# Protective Put

Ok, I’m still trying to figure this one out… Protective Put ---- buying a put option which allows you to sell the security at X should the price tank, S (aka portfolio insurance) The thing that gets me though is that is it has the “long call payoff diagram” (aka the hockey stick shape)

because you payoff if the stock tanks is flat all the way to \$0 but you have the upward hockey stick shape because you still have the upside if the stock price rises - letting the put option expire worthless.

S+P= K/(1+RFR)^t+C

FlamesFan Wrote: ------------------------------------------------------- > because you payoff if the stock tanks is flat all > the way to \$0 but you have the upward hockey stick > shape because you still have the upside if the > stock price rises - letting the put option expire > worthless. Ahhhh, got it! Thanks FlamesFan. I suppose Canadians are good at anything related to hockey sticks!!!

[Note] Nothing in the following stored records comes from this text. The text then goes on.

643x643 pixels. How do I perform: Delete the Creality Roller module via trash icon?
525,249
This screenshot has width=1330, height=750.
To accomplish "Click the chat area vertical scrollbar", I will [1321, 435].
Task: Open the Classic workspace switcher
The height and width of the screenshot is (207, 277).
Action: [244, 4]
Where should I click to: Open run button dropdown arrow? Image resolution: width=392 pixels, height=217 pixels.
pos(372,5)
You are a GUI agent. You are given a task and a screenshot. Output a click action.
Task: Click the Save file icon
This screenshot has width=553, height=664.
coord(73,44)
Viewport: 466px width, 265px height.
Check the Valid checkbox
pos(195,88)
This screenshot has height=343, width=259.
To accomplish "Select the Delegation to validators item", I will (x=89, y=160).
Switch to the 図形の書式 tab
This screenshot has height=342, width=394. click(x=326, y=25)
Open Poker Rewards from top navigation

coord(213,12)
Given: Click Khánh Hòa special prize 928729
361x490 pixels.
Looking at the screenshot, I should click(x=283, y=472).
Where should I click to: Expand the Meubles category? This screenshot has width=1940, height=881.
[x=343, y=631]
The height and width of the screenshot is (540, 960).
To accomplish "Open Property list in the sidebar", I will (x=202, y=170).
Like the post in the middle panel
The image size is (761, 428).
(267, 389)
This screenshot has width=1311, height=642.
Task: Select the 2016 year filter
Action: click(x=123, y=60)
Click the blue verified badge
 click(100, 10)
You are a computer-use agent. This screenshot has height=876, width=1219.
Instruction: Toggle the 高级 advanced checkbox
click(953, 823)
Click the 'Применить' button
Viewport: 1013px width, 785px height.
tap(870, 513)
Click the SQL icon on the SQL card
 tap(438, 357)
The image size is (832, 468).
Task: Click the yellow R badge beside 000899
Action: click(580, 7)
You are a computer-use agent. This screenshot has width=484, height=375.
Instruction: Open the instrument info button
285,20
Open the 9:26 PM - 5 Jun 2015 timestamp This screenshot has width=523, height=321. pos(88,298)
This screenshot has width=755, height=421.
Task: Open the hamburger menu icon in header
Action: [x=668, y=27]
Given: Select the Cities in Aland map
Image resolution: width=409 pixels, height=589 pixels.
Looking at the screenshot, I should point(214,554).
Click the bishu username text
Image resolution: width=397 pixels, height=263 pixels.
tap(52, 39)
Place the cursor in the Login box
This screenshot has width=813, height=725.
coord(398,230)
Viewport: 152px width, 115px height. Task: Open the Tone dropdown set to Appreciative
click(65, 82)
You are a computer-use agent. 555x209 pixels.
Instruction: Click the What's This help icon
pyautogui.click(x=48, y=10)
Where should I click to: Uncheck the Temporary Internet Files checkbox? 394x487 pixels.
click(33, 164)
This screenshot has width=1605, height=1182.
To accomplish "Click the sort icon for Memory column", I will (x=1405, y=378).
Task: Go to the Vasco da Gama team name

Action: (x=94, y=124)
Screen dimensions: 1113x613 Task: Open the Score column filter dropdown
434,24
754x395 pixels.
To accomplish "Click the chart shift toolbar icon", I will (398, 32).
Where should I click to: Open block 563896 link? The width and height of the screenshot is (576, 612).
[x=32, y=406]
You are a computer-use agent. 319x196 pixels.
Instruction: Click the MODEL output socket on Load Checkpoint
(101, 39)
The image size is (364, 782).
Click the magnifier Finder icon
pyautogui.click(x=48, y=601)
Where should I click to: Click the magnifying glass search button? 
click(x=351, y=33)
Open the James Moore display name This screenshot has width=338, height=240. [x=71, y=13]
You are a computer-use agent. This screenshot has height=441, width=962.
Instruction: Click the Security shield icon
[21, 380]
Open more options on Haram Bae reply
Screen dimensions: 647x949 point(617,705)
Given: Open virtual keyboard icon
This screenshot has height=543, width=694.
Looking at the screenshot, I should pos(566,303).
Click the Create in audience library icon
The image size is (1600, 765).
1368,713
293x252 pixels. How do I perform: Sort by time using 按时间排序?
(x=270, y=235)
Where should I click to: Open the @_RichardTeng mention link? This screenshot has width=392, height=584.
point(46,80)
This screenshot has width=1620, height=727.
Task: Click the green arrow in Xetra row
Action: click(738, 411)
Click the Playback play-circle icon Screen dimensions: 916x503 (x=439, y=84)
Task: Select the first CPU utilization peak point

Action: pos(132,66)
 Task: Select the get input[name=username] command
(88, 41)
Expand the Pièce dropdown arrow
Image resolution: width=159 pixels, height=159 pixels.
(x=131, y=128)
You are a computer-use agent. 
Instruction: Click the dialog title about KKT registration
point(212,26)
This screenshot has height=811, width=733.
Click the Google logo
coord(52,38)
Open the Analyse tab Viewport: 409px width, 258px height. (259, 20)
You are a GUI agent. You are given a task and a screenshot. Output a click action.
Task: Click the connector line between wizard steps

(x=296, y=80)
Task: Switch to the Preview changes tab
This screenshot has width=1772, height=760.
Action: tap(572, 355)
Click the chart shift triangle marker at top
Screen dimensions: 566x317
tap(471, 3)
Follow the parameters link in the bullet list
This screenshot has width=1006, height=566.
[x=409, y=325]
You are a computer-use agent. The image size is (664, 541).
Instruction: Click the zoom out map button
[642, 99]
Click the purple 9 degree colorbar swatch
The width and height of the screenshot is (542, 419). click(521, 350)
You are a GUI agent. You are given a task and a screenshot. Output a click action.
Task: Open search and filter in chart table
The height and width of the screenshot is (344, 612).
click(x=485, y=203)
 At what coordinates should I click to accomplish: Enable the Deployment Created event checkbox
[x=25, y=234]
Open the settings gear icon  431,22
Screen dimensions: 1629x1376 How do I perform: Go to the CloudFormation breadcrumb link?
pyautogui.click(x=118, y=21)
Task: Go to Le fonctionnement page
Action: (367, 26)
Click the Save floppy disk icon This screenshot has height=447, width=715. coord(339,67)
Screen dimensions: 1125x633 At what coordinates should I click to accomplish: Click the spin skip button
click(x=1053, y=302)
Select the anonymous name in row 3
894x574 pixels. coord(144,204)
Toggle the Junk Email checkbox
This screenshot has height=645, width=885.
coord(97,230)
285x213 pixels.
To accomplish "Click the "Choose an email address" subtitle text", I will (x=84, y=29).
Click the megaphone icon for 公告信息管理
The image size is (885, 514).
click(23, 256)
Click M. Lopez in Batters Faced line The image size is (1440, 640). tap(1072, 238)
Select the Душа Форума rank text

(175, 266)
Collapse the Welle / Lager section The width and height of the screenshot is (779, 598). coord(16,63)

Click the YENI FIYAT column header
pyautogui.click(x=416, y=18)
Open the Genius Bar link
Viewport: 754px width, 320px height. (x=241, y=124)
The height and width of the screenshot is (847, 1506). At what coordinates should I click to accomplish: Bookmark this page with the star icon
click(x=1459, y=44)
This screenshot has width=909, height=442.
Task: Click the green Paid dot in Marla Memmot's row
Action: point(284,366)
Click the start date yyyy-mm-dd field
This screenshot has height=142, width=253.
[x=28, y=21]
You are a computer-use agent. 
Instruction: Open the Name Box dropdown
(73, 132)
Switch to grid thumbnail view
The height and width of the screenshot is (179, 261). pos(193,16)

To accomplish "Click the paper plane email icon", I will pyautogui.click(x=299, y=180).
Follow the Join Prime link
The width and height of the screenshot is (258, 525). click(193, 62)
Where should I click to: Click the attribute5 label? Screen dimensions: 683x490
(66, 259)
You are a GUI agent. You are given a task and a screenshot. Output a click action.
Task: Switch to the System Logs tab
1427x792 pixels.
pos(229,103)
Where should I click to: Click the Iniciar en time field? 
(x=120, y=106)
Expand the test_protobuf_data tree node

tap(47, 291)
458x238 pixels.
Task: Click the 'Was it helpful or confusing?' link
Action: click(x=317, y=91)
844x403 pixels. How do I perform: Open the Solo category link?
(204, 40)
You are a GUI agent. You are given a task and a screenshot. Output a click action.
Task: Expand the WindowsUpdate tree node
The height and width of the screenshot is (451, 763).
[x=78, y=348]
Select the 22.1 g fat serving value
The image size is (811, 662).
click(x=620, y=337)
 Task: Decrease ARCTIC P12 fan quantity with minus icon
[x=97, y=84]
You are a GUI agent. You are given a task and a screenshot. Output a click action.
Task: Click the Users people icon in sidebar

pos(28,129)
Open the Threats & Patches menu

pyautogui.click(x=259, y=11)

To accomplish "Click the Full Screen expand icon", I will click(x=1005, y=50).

Example: Long call (no position in underlying) X = 20 C = 2 Separate Portfolio Long Stock: Buy at Market price = \$20 Long Put: X = 20 P = 2 Long Call Payoff Underlying Price: \$0-20: Payoff = -2 (option value = \$0; lose the premium) After \$20 Price, the payoff graph slopes upward at 45 degrees, Breakeven at underlying price of \$22 Long Put and Long Stock Payoff Underlying Price: \$0-20: Payoff = -2 In the \$0-\$20 Stock price range, the gain from the put will equal the loss from the stock, and you will lose the premium paid If the Stock Price is 10, the put payoff = (X-St) = \$10. The Long stock position = -\$10 (St – S; \$10-\$20) Any price above \$20, the put is worthless, but you realize the gain from the stock position After \$20 Price, the payoff graph slopes upward at 45 degrees, Breakeven at underlying price of \$22

joemontana Wrote: ------------------------------------------------------- > Example: > > Long call (no position in underlying) X = 20 > C = 2 > > Separate Portfolio > Long Stock: Buy at Market price = \$20 > Long Put: X = 20 > P = 2 > > Long Call Payoff > Underlying Price: \$0-20: Payoff = -2 (option > value = \$0; lose the premium) > After \$20 Price, the payoff graph slopes upward at > 45 degrees, > Breakeven at underlying price of \$22 > > > Long Put and Long Stock Payoff > Underlying Price: \$0-20: Payoff = -2 > In the \$0-\$20 Stock price range, the gain from the > put will equal the loss from the stock, and you > will lose the premium paid > > If the Stock Price is 10, the put payoff = (X-St) > = \$10. The Long stock position = -\$10 (St – S; > \$10-\$20) > > Any price above \$20, the put is worthless, but you > realize the gain from the stock position > > After \$20 Price, the payoff graph slopes upward at > 45 degrees, > Breakeven at underlying price of \$22 Amazing, how do you guys find the time to write out these elaborate examples in 5 min. It would take me an hour to give this reply. You’re better than Joe Montana!

UAECFA Wrote: ------------------------------------------------------- > FlamesFan Wrote: > -------------------------------------------------- > ----- > > because you payoff if the stock tanks is flat > all > > the way to \$0 but you have the upward hockey > stick > > shape because you still have the upside if the > > stock price rises - letting the put option > expire > > worthless. > > > Ahhhh, got it! Thanks FlamesFan. I suppose > Canadians are good at anything related to hockey > sticks!!! Us Canadians sleep, eat & breath hockey…at least I used to before the CFA came in my life.